This group covers models designed primarily to learn fixed-dimensional molecular representations from chemical string notations (SMILES, SELFIES, InChI). These encoders serve as feature extractors for downstream tasks like property prediction, virtual screening, and molecular similarity search. For models that fuse molecular strings or graphs with additional modalities (text, property vectors, knowledge graphs), see Multimodal Molecular Models.

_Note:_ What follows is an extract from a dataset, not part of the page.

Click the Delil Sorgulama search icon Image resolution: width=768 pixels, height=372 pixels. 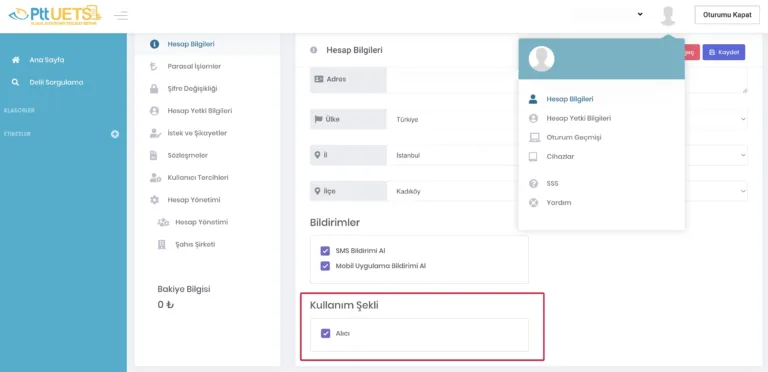16,82
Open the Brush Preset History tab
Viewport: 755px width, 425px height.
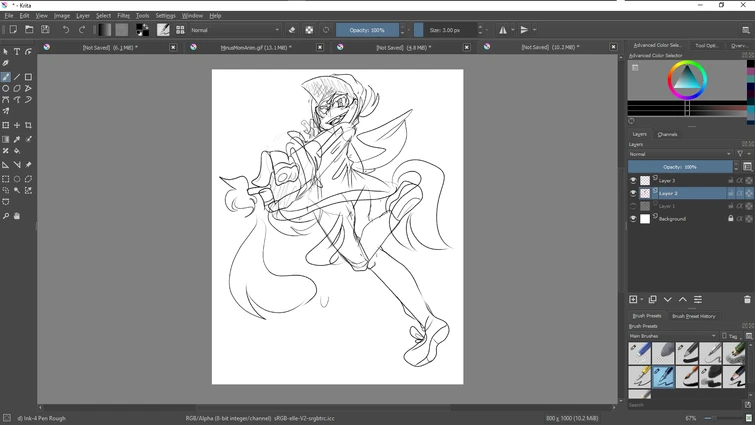(x=692, y=316)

| Paper | Year | Architecture | Key Idea |
|---|---|---|---|
| Seq2seq Fingerprint | 2017 | GRU encoder-decoder | Unsupervised fingerprints learned from SMILES translation |
| Mol2vec | 2018 | Word2vec | Substructure embeddings inspired by NLP word vectors |
| CDDD | 2019 | Encoder-decoder | Descriptors learned by translating between SMILES and InChI |
| SMILES-BERT | 2019 | BERT | Masked pretraining on 18M+ SMILES from ZINC |
| SMILES Transformer | 2019 | Transformer | Unsupervised transformer fingerprints for low-data tasks |
| ChemBERTa | 2020 | RoBERTa | RoBERTa evaluation on 77M PubChem SMILES |
| MolBERT | 2020 | BERT | Domain-relevant auxiliary task pretraining |
| X-MOL | 2020 | Transformer | Large-scale pretraining on 1.1 billion molecules |
| ChemBERTa-2 | 2022 | RoBERTa | Scaling to 77M molecules, comparing MLM vs MTR objectives |
| MoLFormer | 2022 | Linear-attention Transformer | Linear attention at 1.1B molecule scale |
| SELFormer | 2023 | RoBERTa | SELFIES-based pretraining on 2M ChEMBL molecules |
| BARTSmiles | 2024 | BART | Denoising pretraining on 1.7B SMILES from ZINC20 |
| SMI-TED | 2025 | Encoder-decoder Transformer | Foundation model trained on 91M PubChem molecules |
| AMORE | 2025 | Evaluation framework | Testing ChemLLM robustness to SMILES variants |
| ChemBERTa-3 | 2026 | RoBERTa | Open-source scalable chemical foundation models |